» **REQUIRED ACTION**: Retype exactly the lines that run from the start of the data to the line holding "Given: Expand the Rm_XRDC_SEMA42 tree entry", including both, and only those.

════════

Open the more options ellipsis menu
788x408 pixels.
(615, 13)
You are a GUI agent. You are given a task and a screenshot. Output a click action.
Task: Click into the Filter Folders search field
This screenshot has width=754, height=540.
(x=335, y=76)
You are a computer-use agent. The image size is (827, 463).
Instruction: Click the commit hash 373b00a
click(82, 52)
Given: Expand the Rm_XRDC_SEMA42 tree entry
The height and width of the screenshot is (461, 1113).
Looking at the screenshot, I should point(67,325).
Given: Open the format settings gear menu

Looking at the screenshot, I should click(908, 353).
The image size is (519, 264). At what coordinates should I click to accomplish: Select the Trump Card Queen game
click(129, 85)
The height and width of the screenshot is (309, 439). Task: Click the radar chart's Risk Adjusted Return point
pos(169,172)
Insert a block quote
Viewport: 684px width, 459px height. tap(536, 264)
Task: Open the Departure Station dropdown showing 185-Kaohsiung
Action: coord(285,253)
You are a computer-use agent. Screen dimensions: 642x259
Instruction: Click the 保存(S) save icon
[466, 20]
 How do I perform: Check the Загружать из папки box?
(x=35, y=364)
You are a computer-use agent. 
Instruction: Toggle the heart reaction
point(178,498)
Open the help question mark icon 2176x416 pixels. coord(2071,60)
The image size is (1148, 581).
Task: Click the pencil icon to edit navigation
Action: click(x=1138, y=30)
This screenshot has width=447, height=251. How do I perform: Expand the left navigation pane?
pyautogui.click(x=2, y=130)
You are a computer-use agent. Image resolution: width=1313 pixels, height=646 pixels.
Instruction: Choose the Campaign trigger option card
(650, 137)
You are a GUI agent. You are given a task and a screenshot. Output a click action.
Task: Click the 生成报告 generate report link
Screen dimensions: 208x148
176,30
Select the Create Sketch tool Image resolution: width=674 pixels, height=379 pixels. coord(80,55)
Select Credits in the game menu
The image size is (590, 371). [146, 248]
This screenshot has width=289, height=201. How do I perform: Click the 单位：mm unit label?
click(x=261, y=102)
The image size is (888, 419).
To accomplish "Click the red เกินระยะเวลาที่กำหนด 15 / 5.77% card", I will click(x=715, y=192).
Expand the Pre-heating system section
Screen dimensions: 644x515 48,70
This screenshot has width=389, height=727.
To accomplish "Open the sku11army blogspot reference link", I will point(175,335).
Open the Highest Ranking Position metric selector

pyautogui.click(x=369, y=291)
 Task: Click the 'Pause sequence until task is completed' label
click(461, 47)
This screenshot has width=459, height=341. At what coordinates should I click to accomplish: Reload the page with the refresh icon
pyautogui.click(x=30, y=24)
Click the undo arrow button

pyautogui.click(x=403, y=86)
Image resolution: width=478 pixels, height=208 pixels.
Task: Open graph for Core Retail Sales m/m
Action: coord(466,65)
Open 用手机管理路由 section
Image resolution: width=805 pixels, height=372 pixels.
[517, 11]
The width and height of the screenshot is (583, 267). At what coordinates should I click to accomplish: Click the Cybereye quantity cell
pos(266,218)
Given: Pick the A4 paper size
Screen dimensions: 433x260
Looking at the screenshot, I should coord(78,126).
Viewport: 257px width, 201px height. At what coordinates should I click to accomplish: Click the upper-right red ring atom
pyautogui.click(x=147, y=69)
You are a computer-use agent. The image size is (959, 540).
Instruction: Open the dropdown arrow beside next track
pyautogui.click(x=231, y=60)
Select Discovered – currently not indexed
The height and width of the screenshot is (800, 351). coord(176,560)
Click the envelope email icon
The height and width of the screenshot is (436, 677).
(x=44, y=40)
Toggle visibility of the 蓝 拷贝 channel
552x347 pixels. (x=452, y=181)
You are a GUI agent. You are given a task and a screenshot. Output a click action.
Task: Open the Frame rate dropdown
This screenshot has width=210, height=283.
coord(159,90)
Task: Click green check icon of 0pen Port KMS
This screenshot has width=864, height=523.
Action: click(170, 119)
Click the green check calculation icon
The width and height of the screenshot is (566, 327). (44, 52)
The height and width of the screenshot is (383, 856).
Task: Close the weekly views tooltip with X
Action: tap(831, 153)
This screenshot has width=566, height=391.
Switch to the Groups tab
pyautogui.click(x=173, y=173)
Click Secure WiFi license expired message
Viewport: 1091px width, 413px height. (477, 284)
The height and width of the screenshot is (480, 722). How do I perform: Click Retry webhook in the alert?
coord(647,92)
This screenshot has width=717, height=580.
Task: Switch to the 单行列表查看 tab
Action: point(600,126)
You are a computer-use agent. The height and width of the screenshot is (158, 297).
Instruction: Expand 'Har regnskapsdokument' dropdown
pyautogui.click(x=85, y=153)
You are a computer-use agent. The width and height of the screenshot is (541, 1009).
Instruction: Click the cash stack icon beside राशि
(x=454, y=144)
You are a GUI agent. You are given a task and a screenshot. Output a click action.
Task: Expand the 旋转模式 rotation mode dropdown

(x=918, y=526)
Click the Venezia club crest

════════

» **RESPONSE BELOW**:
Open the more options ellipsis menu
788x408 pixels.
(615, 13)
You are a GUI agent. You are given a task and a screenshot. Output a click action.
Task: Click into the Filter Folders search field
This screenshot has width=754, height=540.
(x=335, y=76)
You are a computer-use agent. The image size is (827, 463).
Instruction: Click the commit hash 373b00a
click(82, 52)
Given: Expand the Rm_XRDC_SEMA42 tree entry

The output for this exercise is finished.